◆ **REQUIREMENT**
Once the line containing "Given: Open the Generate Parameter Info link" is found in the entries below, reproduce it and every line after it, stopping at and including the line containing "Given: Select the 10 anni range"; reproduce nothing else, and keep each line exact.

[Dataset records]
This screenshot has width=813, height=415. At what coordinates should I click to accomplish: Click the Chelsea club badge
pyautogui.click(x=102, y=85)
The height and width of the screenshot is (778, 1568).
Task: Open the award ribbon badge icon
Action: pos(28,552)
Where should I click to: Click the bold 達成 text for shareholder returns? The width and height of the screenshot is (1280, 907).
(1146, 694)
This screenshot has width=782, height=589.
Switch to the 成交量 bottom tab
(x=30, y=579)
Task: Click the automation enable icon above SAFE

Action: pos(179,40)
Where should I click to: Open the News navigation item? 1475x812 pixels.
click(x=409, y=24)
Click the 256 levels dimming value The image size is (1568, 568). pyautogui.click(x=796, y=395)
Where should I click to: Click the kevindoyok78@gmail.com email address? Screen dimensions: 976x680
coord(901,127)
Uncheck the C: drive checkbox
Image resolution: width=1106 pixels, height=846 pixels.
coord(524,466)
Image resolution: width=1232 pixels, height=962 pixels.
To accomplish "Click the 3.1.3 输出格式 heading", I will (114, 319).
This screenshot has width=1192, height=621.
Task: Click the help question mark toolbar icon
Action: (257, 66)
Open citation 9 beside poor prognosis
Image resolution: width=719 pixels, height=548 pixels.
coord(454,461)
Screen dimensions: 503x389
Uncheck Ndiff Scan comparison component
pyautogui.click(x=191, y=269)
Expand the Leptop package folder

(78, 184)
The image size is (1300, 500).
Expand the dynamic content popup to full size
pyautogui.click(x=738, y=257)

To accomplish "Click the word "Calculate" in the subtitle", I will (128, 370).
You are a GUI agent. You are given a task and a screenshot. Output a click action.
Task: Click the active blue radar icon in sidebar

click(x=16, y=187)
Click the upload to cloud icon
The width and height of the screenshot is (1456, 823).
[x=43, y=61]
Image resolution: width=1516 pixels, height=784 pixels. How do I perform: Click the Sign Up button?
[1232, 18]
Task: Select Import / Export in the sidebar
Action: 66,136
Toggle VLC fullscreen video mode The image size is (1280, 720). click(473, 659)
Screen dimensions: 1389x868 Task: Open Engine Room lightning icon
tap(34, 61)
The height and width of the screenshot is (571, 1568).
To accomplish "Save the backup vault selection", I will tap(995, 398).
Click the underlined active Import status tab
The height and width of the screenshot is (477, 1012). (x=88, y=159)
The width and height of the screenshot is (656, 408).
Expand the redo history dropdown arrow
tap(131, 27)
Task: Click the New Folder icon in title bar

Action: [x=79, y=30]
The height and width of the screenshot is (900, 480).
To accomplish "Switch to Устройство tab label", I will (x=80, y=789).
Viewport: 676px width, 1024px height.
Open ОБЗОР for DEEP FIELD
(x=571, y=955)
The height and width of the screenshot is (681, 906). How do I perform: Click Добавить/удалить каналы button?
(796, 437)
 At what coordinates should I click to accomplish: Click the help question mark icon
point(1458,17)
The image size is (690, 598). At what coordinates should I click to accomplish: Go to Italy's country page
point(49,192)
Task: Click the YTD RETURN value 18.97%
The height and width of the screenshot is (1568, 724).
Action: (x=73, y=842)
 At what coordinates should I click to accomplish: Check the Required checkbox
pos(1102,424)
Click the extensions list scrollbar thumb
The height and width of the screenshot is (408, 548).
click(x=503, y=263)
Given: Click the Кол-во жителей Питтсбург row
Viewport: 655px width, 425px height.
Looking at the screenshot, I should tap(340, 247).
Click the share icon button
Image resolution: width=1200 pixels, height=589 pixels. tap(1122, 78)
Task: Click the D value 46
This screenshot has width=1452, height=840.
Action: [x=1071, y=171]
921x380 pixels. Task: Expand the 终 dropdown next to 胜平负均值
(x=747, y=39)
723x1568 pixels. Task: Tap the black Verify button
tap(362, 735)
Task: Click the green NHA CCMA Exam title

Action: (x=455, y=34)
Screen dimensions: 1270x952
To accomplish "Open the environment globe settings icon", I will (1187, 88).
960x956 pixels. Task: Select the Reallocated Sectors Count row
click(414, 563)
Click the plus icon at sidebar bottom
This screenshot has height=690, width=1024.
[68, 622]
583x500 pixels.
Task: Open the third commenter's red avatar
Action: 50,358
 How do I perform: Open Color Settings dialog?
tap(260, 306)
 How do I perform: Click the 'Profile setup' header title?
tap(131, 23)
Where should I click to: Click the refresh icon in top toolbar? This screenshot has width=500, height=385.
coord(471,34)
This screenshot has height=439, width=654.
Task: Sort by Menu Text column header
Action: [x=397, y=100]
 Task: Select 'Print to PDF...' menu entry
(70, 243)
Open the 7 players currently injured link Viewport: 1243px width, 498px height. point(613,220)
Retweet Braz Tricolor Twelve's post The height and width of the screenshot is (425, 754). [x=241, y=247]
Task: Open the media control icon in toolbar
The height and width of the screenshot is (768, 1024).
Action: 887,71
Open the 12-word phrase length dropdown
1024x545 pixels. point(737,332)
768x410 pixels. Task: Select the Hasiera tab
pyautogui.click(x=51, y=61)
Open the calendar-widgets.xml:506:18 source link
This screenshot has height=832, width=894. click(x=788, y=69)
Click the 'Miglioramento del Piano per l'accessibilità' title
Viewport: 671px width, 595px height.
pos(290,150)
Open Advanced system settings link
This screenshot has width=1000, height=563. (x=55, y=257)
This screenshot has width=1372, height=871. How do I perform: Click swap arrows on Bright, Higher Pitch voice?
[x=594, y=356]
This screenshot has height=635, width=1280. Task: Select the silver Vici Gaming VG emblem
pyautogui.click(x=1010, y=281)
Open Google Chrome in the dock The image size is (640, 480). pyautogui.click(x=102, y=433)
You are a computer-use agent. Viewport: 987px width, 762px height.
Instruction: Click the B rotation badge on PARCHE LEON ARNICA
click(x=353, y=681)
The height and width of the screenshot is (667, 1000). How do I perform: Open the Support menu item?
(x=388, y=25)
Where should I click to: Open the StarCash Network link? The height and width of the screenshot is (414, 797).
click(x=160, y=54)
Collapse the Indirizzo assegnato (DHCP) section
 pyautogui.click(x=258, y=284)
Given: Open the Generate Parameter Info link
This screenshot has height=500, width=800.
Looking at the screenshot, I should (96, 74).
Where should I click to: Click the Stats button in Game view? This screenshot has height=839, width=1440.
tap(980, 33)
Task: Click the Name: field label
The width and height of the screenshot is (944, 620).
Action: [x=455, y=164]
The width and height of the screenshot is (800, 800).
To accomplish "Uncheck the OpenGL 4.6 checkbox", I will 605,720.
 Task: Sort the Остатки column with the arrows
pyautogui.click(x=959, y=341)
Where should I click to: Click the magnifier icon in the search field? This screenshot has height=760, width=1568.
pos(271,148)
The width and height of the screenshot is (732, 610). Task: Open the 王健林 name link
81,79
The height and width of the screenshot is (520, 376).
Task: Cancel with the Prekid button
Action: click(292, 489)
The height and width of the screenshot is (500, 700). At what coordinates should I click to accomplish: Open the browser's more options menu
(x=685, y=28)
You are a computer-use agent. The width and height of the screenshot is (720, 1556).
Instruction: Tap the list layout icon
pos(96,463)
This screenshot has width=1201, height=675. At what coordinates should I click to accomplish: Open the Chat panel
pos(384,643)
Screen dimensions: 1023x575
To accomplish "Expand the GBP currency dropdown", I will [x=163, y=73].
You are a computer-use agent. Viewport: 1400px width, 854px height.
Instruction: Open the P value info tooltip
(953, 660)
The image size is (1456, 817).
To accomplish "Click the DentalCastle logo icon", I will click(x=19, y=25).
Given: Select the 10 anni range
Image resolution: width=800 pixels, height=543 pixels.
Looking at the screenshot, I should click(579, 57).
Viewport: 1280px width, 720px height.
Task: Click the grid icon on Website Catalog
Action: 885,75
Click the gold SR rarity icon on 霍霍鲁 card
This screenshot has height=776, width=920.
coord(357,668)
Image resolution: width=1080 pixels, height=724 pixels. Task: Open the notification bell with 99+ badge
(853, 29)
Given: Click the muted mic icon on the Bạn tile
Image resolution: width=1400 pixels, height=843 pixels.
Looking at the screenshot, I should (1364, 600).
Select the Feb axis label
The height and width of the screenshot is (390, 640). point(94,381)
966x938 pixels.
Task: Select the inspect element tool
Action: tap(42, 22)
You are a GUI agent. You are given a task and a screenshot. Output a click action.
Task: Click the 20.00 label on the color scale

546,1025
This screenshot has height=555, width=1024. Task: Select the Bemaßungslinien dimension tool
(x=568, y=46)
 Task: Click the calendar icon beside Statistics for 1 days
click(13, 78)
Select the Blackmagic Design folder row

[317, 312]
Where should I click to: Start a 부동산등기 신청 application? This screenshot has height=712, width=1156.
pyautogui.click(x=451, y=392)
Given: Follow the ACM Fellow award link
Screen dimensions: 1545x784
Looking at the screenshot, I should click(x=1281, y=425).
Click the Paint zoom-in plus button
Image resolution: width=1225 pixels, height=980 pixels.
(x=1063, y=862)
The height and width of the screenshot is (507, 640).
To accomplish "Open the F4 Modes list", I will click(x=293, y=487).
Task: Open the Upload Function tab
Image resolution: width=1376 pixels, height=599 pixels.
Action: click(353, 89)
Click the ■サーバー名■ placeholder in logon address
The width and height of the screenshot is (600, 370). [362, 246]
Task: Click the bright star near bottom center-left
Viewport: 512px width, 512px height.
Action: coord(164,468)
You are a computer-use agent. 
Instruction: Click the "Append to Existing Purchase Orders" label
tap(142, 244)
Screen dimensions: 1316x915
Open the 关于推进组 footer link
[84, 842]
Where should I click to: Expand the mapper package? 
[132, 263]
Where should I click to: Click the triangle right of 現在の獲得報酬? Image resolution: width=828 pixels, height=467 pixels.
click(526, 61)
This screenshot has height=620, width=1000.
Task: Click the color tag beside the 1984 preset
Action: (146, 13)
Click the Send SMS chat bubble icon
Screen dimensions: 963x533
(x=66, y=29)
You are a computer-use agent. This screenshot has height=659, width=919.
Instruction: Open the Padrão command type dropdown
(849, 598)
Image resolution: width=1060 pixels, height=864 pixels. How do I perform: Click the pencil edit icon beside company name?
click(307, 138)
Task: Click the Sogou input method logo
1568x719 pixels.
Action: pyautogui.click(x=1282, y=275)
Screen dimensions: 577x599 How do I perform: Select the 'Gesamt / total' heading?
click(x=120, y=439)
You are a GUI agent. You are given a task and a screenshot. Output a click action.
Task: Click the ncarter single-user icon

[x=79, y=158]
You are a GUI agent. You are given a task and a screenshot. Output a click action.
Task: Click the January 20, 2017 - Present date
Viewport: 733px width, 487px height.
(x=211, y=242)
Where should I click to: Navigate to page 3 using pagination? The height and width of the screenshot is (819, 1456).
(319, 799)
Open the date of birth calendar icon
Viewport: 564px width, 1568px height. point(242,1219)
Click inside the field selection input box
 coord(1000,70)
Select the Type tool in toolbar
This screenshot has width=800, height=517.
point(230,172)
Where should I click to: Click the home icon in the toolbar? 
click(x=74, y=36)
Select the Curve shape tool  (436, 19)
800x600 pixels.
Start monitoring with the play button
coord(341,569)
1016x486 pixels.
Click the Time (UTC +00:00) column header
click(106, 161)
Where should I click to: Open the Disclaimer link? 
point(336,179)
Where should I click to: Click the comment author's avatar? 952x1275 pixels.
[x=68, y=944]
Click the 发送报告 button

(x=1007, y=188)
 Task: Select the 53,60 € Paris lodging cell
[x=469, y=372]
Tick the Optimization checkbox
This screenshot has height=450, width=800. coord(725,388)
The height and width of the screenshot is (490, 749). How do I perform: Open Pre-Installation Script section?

◆ **RESULT**
Given: Open the Generate Parameter Info link
This screenshot has height=500, width=800.
Looking at the screenshot, I should (96, 74).
Where should I click to: Click the Stats button in Game view? This screenshot has height=839, width=1440.
tap(980, 33)
Task: Click the Name: field label
The width and height of the screenshot is (944, 620).
Action: [x=455, y=164]
The width and height of the screenshot is (800, 800).
To accomplish "Uncheck the OpenGL 4.6 checkbox", I will 605,720.
 Task: Sort the Остатки column with the arrows
pyautogui.click(x=959, y=341)
Where should I click to: Click the magnifier icon in the search field? This screenshot has height=760, width=1568.
pos(271,148)
The width and height of the screenshot is (732, 610). Task: Open the 王健林 name link
81,79
The height and width of the screenshot is (520, 376).
Task: Cancel with the Prekid button
Action: click(292, 489)
The height and width of the screenshot is (500, 700). At what coordinates should I click to accomplish: Open the browser's more options menu
(x=685, y=28)
You are a computer-use agent. The width and height of the screenshot is (720, 1556).
Instruction: Tap the list layout icon
pos(96,463)
This screenshot has width=1201, height=675. At what coordinates should I click to accomplish: Open the Chat panel
pos(384,643)
Screen dimensions: 1023x575
To accomplish "Expand the GBP currency dropdown", I will [x=163, y=73].
You are a computer-use agent. Viewport: 1400px width, 854px height.
Instruction: Open the P value info tooltip
(953, 660)
The image size is (1456, 817).
To accomplish "Click the DentalCastle logo icon", I will click(x=19, y=25).
Given: Select the 10 anni range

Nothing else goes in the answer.